Young trees grow very fast to about forty feet tall. Older and slower trees do not get much taller, although sheltered trees can get twice as tall, with elegant gray bark. They do not live much more than fifty years. The big pinnately compound leaves are surprisingly pretty. On vigorous shoots, individual leaves can get as long as two and a half feet, with leaflets as long as six inches.
The first half of the name sound appealing enough. The second half, not so much. Do the seeds grow into snails? Do they just look like snails? Not many have seen them. Tiny pale white flowers that are supposed to bloom in spring, as well as small black berries that develop after bloom, are rare. Laurel-leaf snailseed, Cocculus laurifolius, is grown just for its glossy evergreen foliage.
They sure took their time getting this far along. The bluish green succulent foliage of showy stonecrop, Hylotelephium spectabile, (formerly Sedum spectabile) first appeared at ground level in early spring, and has been growing into rounded mounds so slowly that it now stands less than three feet high and wide. Smaller types are half as big. Blooms are only now beginning to turn color.
With indiscriminate pruning, glossy abelia, Abelia X grandiflora, will never develop its natural form, with elegantly long and thin stems that arch gracefully outward. Sadly, almost all get shorn into tight shrubbery or hedges that rarely bloom. If only old stems get selectively pruned out as they get replaced by fresh new stems, mature shrubs can get eight feet tall and twelve feet wide.
It does not get much more orange than this. Lion’s tail, Leonotis leonurus, tends to start with a relatively light duty bloom phase in the middle of spring, and then continue blooming in increasingly prolific phases until it finally culminates with the most spectacular bloom phase of the year about now, late in summer or early in autumn. The bloom is about as bright orange as California poppy!
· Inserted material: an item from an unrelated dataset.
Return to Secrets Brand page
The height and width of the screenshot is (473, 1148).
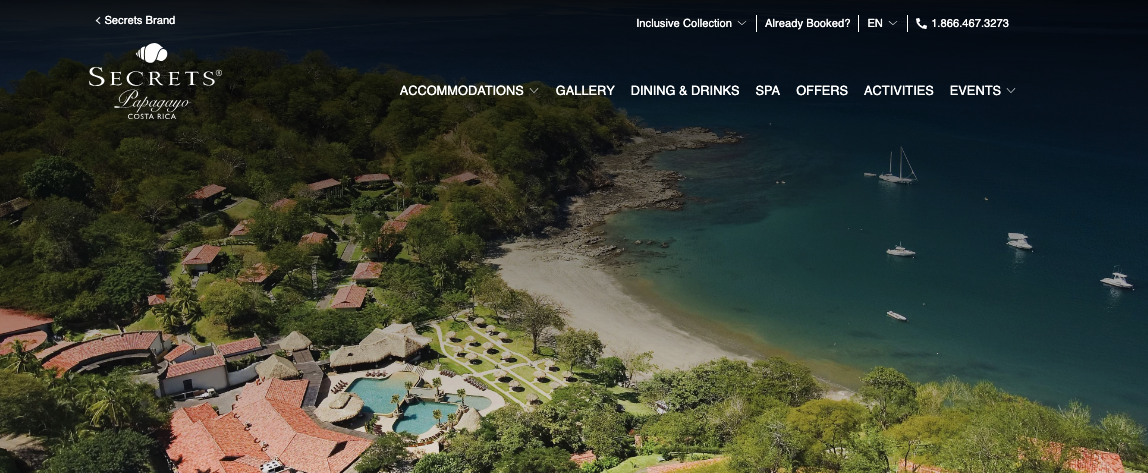[140, 21]
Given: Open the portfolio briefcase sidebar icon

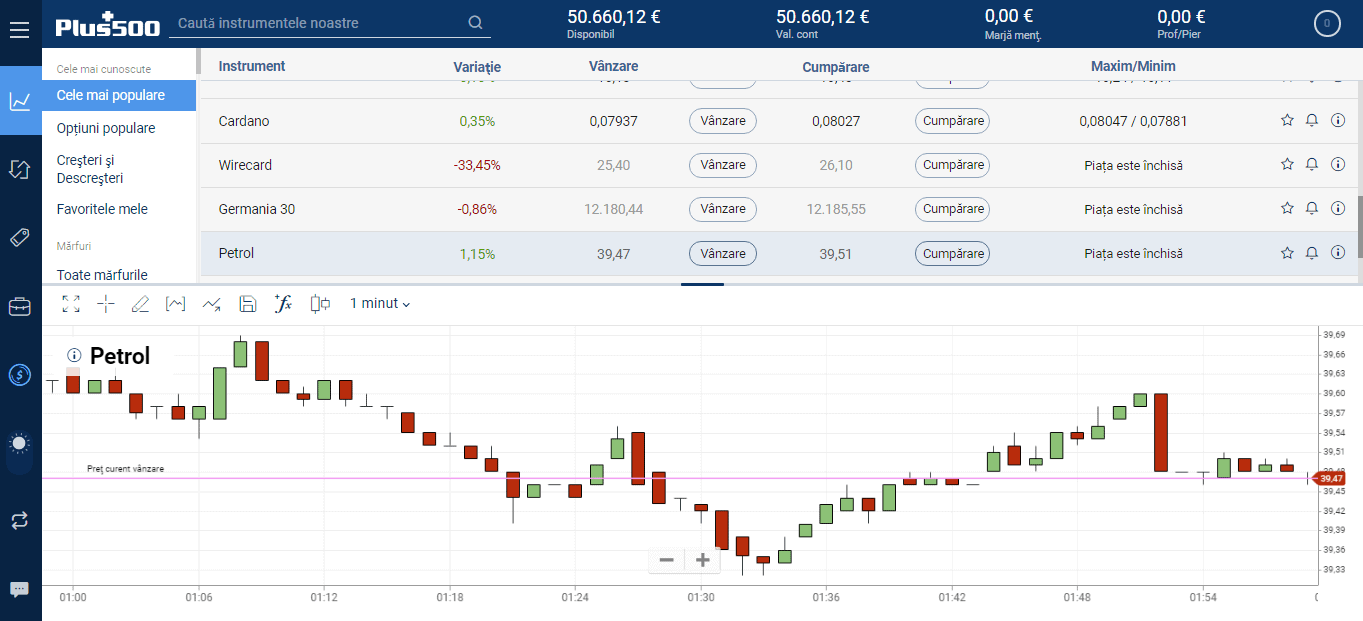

Most blue flowers are blushed with purple to some degree. Except for lily of the Nile, true blue flowers are quite uncommon. Even with their yellow centers, the tiny daisy flowers of blue marguerite, Felicia amelloides, seem to be too blue to be real. They are almost expected to fade to lavender. Bloom may not be as full as it was a month ago, but continues as long as the weather is warm.
Perhaps in the wild, it blooms in autumn. Where it gets watered in home gardens, even if watered only occasionally, autumn sage, Salvia greggii, blooms all through summer as well. If pruned back severely over winter, it starts to bloom even sooner in spring. The tiny flowers are red, rose, pink, peach, very pale yellow, lavender or white. Some poplar cultivars have bi-colored flowers.
The familiar sandalwood, Myoporum laetum, that is such a resilient small tree or big shrub in windy coastal climates, might make the wrong impression for the less familiar creeping myoporum, Myoporum parvifolium. Creeping myporum does not get much more than a foot high unless it climbs over stones or other obstacles, and it might stay less than six inches deep in exposed spots.
‘Moonshine’ is probably the epitome of fernleaf yarrow, Achillea filipendulina, even though it is technically a hybrid. From the middle to the end of summer, its three inch wide corymbs (flat-topped trusses) of tiny bright yellow flowers stand as high as three feet above ferny and gray basal foliage. Bloom is best in full sun and warm exposure. Established plants do not need too much water.
Their pastel hues and blends of pink, lavender, near red and white are so perfect for the middle of spring when cosmos, Cosmos bipinnatus, begin to bloom. They are just as perfect as bloom continues right through summer and almost to autumn, when the tall and airy plants finally begin to wear themselves out. If they continue through autumn, they eventually succumb to frost in winter.